| Brief |
In the records below, find the line containing "Select the 田野 blue avatar tile", then print it and every following line exactly, through the last, without pictures.

| Data for this exercise |
★ ★ ★ ★

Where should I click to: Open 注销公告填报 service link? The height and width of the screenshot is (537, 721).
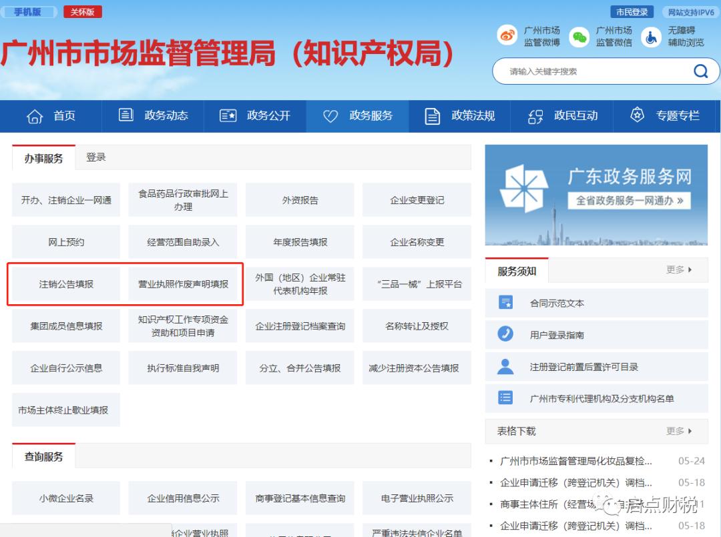point(65,284)
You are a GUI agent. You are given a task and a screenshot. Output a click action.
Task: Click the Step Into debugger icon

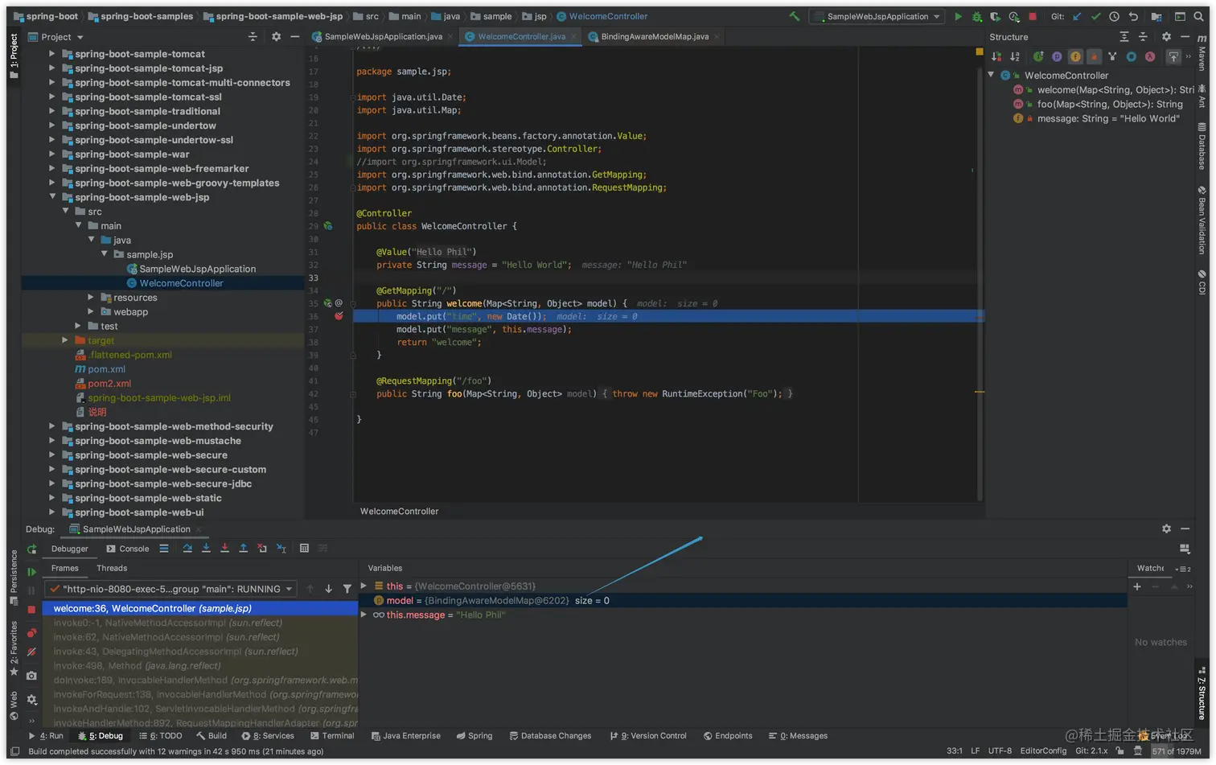206,549
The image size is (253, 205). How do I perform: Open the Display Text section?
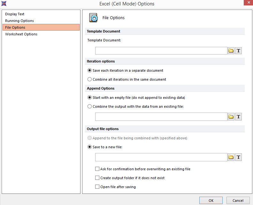[x=15, y=14]
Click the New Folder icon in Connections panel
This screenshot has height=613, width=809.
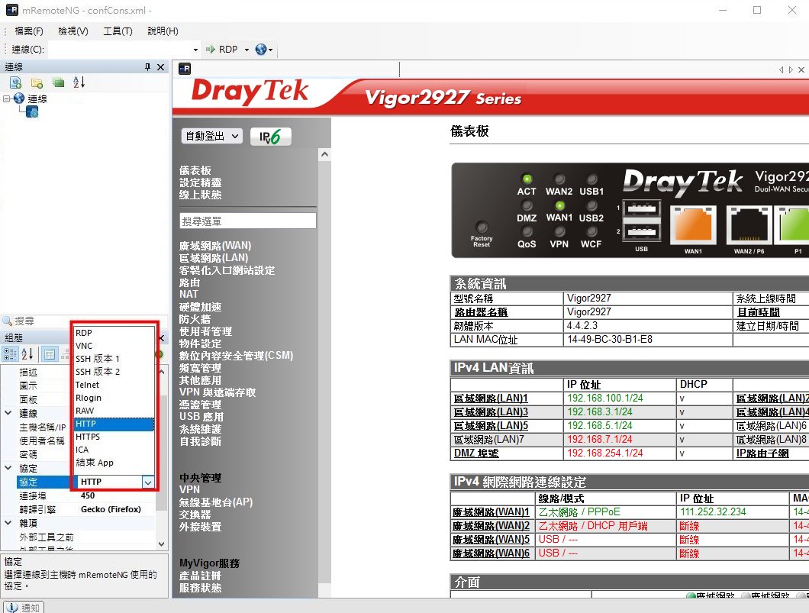(x=37, y=82)
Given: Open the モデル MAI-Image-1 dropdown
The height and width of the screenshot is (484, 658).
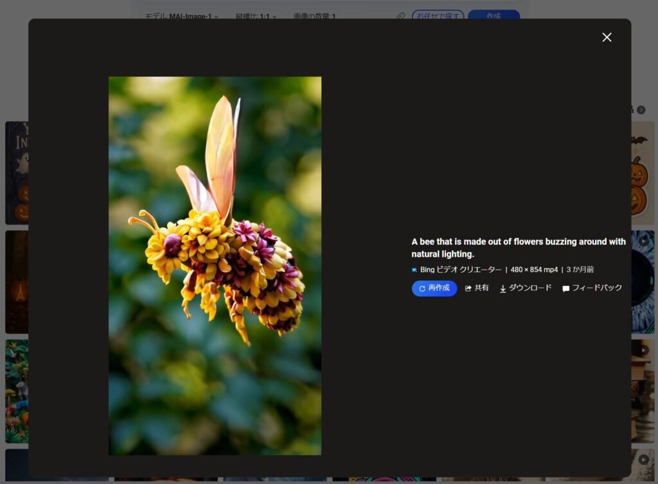Looking at the screenshot, I should point(181,16).
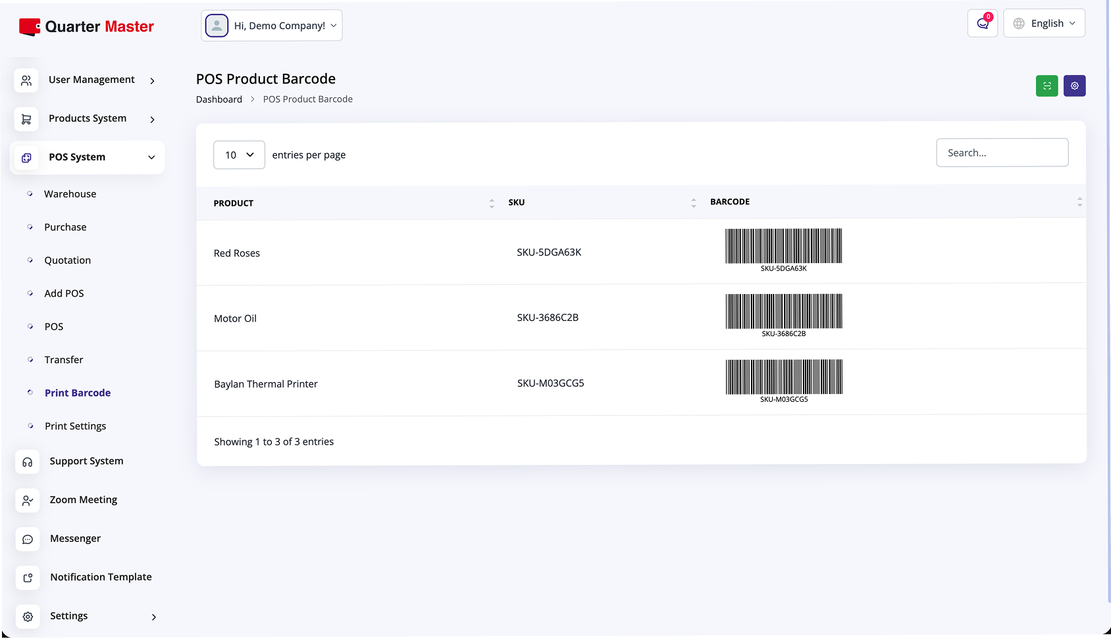Click the Search input field
Screen dimensions: 1111x638
[x=1002, y=153]
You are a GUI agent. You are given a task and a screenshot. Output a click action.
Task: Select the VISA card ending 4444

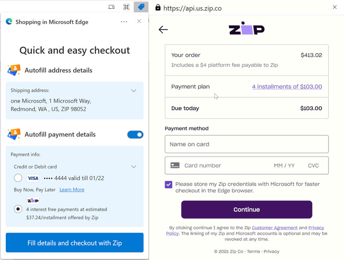click(18, 178)
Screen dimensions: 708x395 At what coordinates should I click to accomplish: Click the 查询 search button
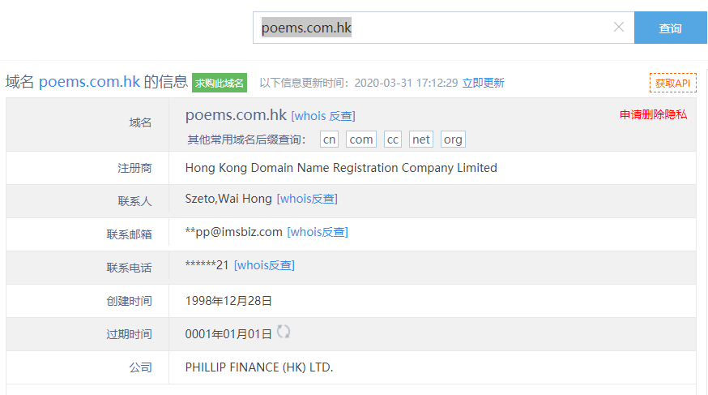click(670, 28)
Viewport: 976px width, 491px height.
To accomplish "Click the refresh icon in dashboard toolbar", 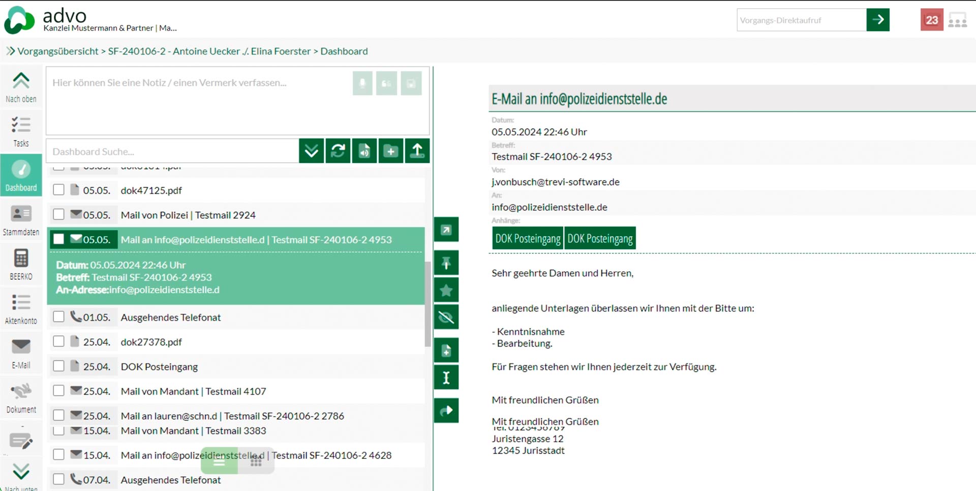I will tap(338, 151).
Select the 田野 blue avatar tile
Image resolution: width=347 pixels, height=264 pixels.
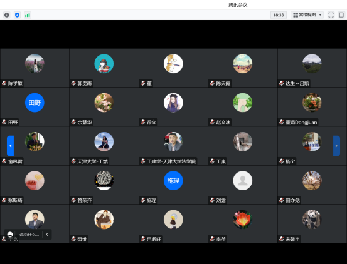coord(35,103)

★ ★ ★ ★

| Exercise solution |
Select the 田野 blue avatar tile
Image resolution: width=347 pixels, height=264 pixels.
coord(35,103)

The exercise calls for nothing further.